She's ruthless, cold, and efficient, that's why they chose her. She's got steady hands and a straight aim, that's why they keep choosing her. She thinks in missions and objectives, not people, not feelings, that's why she's the best operative in the agency. All of those things are why she wanted out. In becoming agent Quinn Fabray, she lost Lucy Agronsky in the process. She's not sure it was a good trade-off. Changing her name was the last choice she consciously made by herself, barely out of Harvard, lauded as their best recruit, working for the greater good in pursuit of the truth.

The intervening decade has taught her that the line between good and bad is paper thin, and readily breached.

Today is meant to be the day she starts the rest of her life. She’s sitting in an unmarked car on the driveway of a safe house in an anonymous Connecticut suburb; all tree lined avenues, white picket fences, and freshly mown lawns. Everything she owns is newly bought and fits in the trunk of her car. Everything she could possibly need to live her new life undetected sits in an envelope on the passenger seat. It’s the last thing her handler, Will Schuester, gave to her. He’s one of the people who she’ll never see again, not in the official sense, anyway.

The easiest place to hide is in plain sight.
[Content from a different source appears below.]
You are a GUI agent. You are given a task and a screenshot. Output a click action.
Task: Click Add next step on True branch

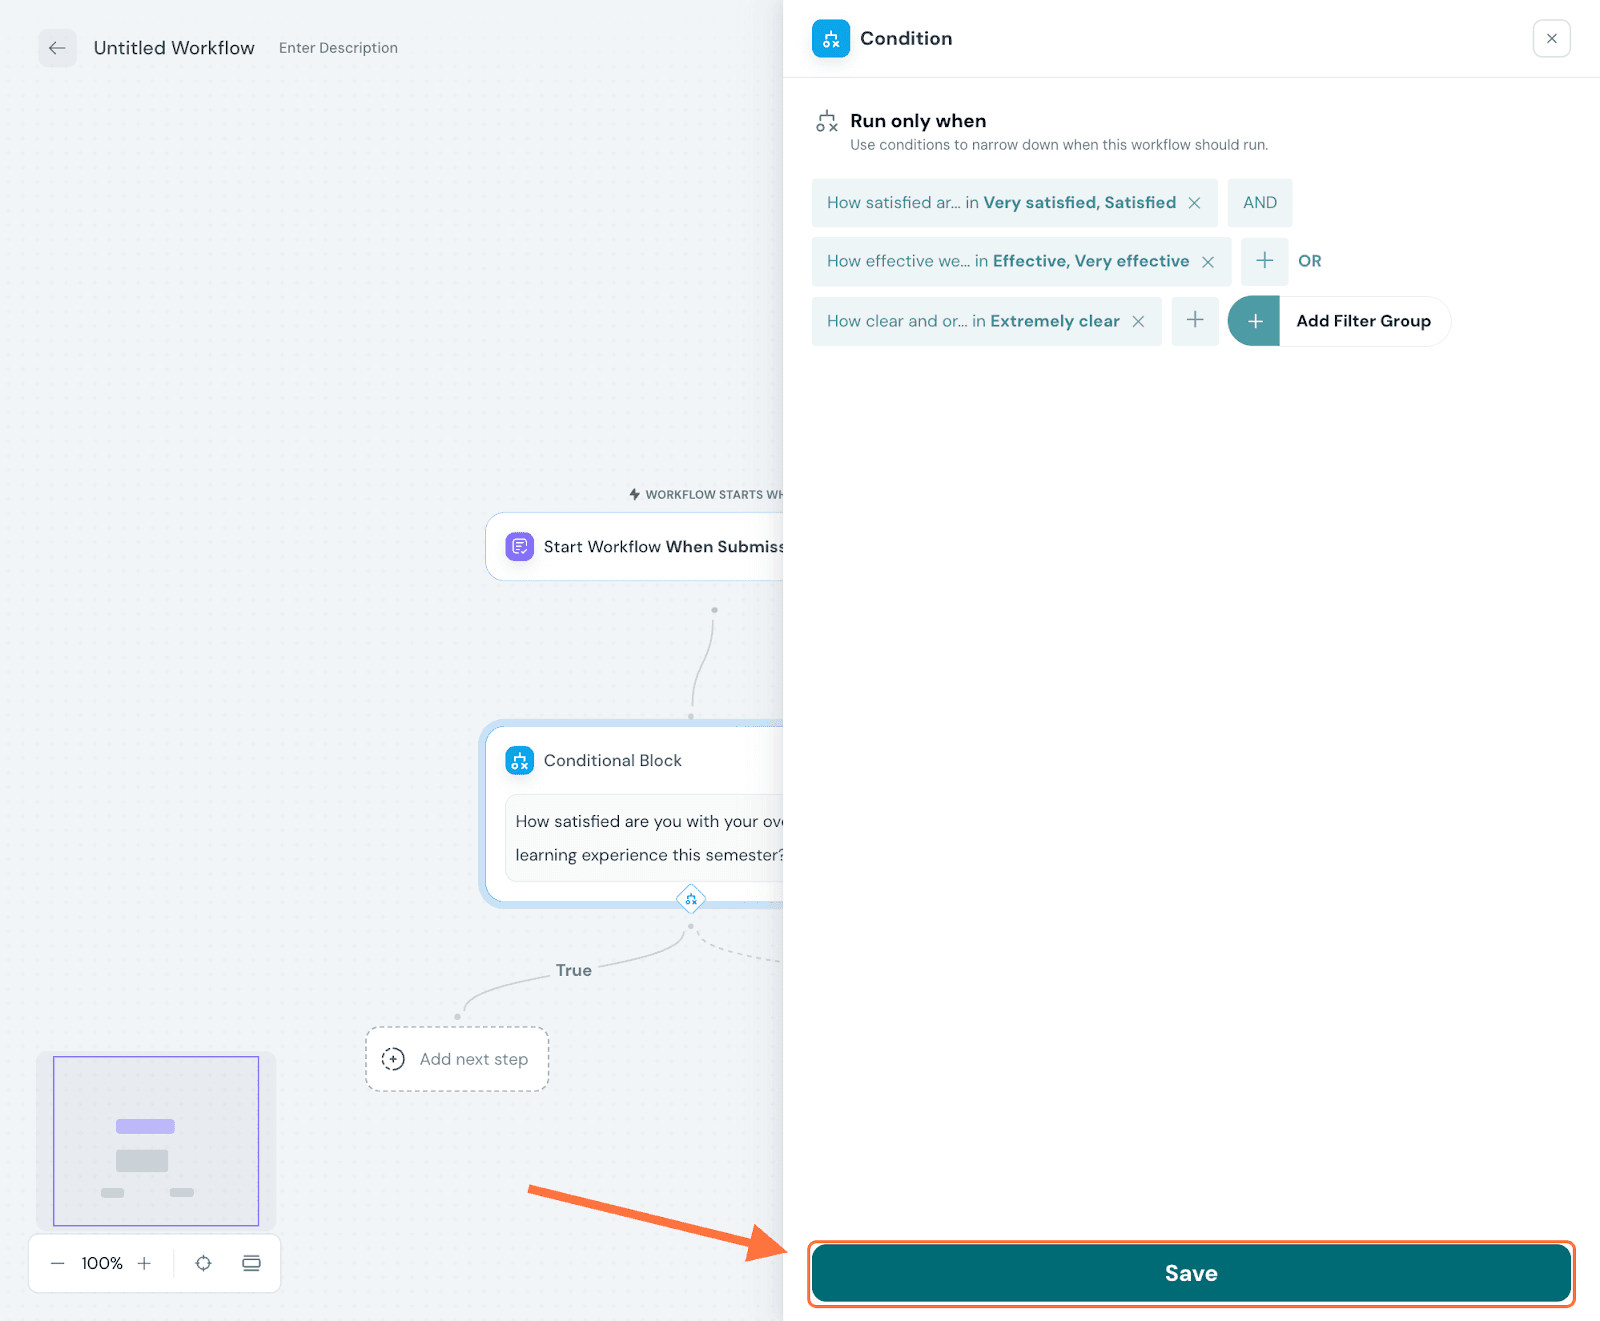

Not many people get to push the reset button, but she has, and more than once. If she was keeping score – and she is, Langley recruited her for her aptitude for languages and logistics first, her skill with weaponry and self-defence came later – this is her eleventh new life. It’s the first legend she’s lived under that isn’t a well-constructed lie. Outwardly, she’s gone from being just another Army brat, to just another Stepford wife. It’s the kind of domestic bliss her mother always extolled the virtues of, but Quinn always thought it to be rather tyrannical. Now, it doesn’t seem nearly as banal. She finds herself craving the mundane. Living – surviving – the extraordinary loses it’s lustre after a while. Shock and repulsion become relative. They have to become relative once tasked with taking someone else’s life. There’s rationale to it, of course – politics, threats to national security, threats to the agency, plain threats. They’re all neat euphemisms for the same thing. It’s fear, really. Fears people never like to name but like to be dealt with quietly. Underneath it all, she’s still murdered people, at close-range, in cold-blood, without a moment’s pause. She isn’t certain about a lot of things anymore, but her moral bankruptcy is comforting in its own way, purely because it means she knows, without any trace of doubt, what she’s capable of. Boundaries and borders are conceptual; easily overstepped in time. They’re a flimsy belief. A belief that can be shaken if given cause, just or not.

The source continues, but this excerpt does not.